They work directly at the farmers level in seed to cup programs and have extensive experience now working at setting up washing stations and processing facilities in Uganda and Ethiopia. In particular specialising in improving the quality of sundried coffees around the world. One of these reasons, apart from the premium coffee that comes from it, is the positive effect they can see on the local communities.

“Our aim is to only use sustainable, traceable, well processed coffees. We love to see the results of paying a premium for better coffees at origin and we have seen a positive change regarding healthcare, education, infrastructure and quality of living in these countries”

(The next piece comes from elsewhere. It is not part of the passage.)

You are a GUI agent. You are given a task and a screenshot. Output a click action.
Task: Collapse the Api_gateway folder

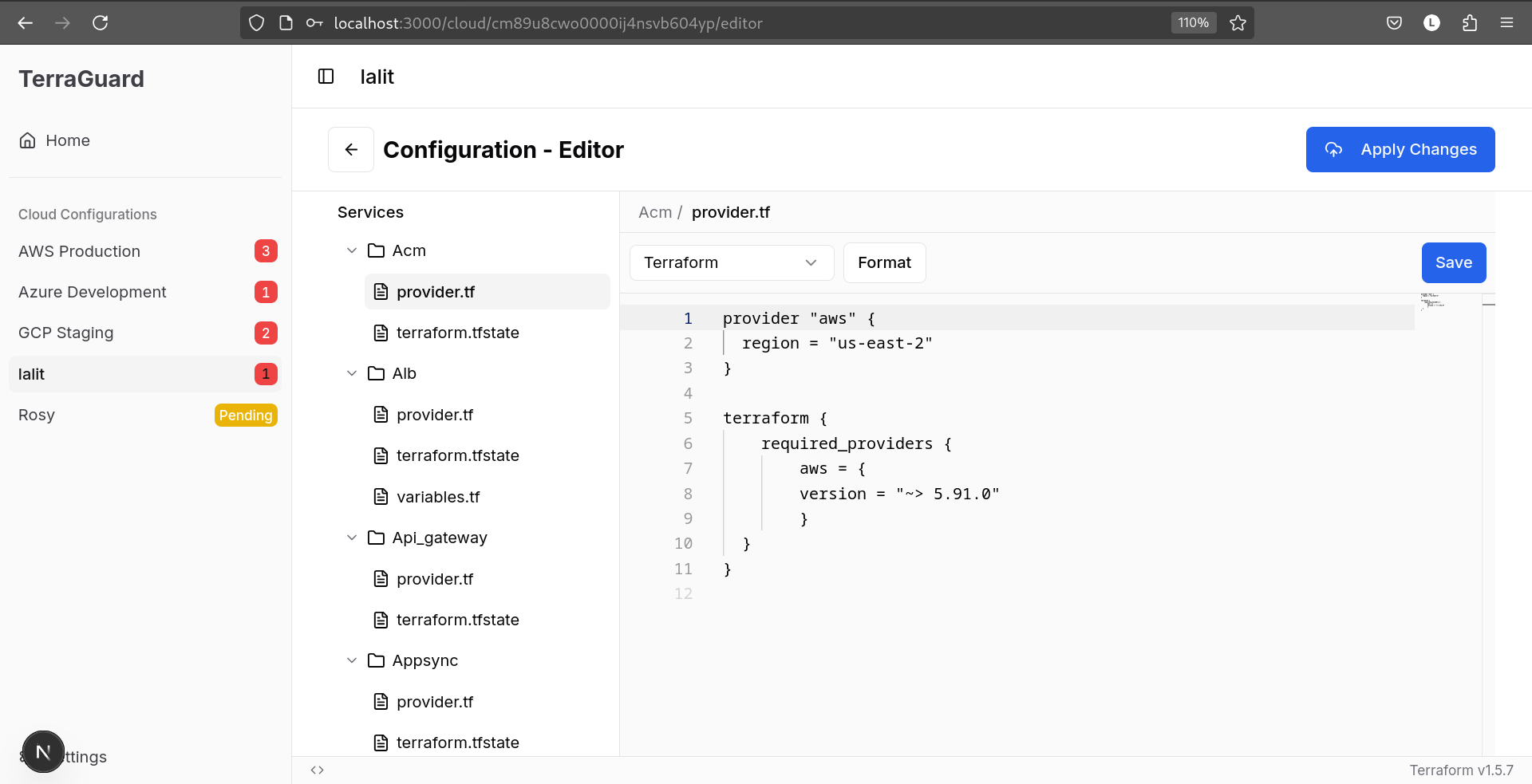click(x=352, y=538)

They are looking to expand in the next 12 months and aim to have roastery and production facility in each state of Australia with their sister green bean trading company Hand Pickers.

Look out for them in a city near you very soon.

The coffee you are drinking this week:

Espresso Roast:
Munyina Hill is one of the first natural processed coffees from the Long Miles Coffee Project (BURUNDI) that was founded by Ben and Kristy Carlson.

It is a family endeavor to grow and produce micro lots of coffee in Burundi, East Africa.
Long Miles Coffee Project connects coffee farming families with roasters who believe that exceptional coffee includes traceability and sustainability.

What They do:
Long Miles Coffee Project is passionate about growing and crafting unique micro lots of coffee that are processed with care and improve the wellbeing of the farmers who grow it. Burundian coffee has rich blends and beautiful flavors that Long Miles is dedicated to bringing to the world by tracing each micro lot back to individual farming families.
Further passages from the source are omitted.